* About this task *
Could you output exactly the lines from the one containing "Task: Click the Rename toolbar icon" through the end of the records below, and nothing more?
::::::::
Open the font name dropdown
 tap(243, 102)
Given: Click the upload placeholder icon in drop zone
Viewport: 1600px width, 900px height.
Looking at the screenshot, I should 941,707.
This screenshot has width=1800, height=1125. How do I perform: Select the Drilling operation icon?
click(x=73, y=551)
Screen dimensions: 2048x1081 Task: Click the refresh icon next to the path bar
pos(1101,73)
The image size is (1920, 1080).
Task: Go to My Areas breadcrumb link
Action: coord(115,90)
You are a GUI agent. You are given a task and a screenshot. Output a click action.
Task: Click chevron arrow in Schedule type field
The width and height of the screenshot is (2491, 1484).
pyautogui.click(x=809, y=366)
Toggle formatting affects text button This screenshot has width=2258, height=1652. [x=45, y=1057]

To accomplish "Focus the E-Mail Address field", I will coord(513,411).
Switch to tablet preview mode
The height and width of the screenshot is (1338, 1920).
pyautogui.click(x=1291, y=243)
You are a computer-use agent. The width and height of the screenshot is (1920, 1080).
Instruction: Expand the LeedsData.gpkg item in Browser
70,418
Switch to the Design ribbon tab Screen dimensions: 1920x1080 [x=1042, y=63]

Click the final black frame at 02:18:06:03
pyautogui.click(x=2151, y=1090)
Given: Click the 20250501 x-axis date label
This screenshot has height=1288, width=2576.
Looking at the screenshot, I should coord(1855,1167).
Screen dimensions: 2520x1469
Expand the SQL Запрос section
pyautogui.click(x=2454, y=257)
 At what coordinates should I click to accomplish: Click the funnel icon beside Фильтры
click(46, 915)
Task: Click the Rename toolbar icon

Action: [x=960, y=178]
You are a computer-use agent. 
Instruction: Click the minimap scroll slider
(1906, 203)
::::::::
* Expected answer *
Task: Click the Rename toolbar icon

Action: [x=960, y=178]
You are a computer-use agent. 
Instruction: Click the minimap scroll slider
(1906, 203)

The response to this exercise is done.